SOURCE EXTRACT:
* Start *

C String parsing errors with strtok(),strcasecmp()

So I'm new to C and the whole string manipulation thing, but I can't seem to get strtok() to work. It seems everywhere everyone has the same template for strtok being:
char* tok = strtok(source,delim);
do
{
{code}
tok=strtok(NULL,delim);
}while(tok!=NULL);
So I try to do this with the delimiter being the space key, and it seems that strtok() no only reads NULL after the first run (the first entry into the while/do-while) no matter how big the string, but it also seems to wreck the source, turning the source string into the same thing as tok.
Here is a snippet of my code:
char* str;
scanf("%ms",&str);
char* copy = malloc(sizeof(str));
strcpy(copy,str);
char* tok = strtok(copy," ");
if(strcasecmp(tok,"insert"))
{
printf(str);
printf(copy);
printf(tok);
}
Then, here is some output for the input "insert a b c d e f g"
aaabbbcccdddeeefffggg
"Insert" seems to disappear completely, which I think is the fault of strcasecmp(). Also, I would like to note that I realize strcasecmp() seems to all-lower-case my source string, and I do not mind. Anyhoo, input "insert insert insert" yields absolutely nothing in output. It's as if those functions just eat up the word "insert" no matter how many times it is present. I may* end up just using some of the C functions that read the string char by char but I would like to avoid this if possible. Thanks a million guys, i appreciate the help.

* End *

[Entries from a dataset]
* Start *

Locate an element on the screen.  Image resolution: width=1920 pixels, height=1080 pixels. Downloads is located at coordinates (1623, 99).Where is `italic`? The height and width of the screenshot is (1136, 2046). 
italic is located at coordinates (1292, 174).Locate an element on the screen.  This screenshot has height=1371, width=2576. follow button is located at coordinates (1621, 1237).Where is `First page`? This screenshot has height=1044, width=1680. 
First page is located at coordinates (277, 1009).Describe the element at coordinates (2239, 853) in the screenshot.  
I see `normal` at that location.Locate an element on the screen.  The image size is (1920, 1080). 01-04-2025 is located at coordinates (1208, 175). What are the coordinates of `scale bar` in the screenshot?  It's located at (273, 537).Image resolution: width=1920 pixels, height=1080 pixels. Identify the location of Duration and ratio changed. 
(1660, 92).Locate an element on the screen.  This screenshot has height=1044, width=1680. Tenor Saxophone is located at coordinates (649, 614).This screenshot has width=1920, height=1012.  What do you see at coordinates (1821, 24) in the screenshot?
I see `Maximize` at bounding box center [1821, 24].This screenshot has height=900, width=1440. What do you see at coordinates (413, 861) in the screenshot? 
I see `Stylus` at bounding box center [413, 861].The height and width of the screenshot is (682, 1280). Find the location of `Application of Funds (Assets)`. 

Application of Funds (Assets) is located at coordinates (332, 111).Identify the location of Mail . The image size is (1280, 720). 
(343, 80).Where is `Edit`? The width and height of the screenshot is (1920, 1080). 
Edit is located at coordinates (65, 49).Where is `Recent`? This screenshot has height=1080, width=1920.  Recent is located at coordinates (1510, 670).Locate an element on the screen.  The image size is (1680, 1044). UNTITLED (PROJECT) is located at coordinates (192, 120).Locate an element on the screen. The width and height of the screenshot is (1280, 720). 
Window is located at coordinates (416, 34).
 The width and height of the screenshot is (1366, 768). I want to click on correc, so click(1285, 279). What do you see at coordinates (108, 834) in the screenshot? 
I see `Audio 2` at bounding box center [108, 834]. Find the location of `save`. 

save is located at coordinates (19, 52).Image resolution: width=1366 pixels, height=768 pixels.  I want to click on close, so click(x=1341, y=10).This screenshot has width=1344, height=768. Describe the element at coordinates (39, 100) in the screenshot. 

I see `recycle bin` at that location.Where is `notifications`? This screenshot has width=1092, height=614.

* End *

TASKS FOR THIS EXERCISE:
a – According to the strtok forum post, what output did the input "insert insert insert" produce?
b – Copy the stretch of the strtok forum post from "So I'm new to" through "thing as tok.".

ANSWERS GIVEN:
a – It produced absolutely nothing in the output.

b –
So I'm new to C and the whole string manipulation thing, but I can't seem to get strtok() to work. It seems everywhere everyone has the same template for strtok being:
char* tok = strtok(source,delim);
do
{
{code}
tok=strtok(NULL,delim);
}while(tok!=NULL);
So I try to do this with the delimiter being the space key, and it seems that strtok() no only reads NULL after the first run (the first entry into the while/do-while) no matter how big the string, but it also seems to wreck the source, turning the source string into the same thing as tok.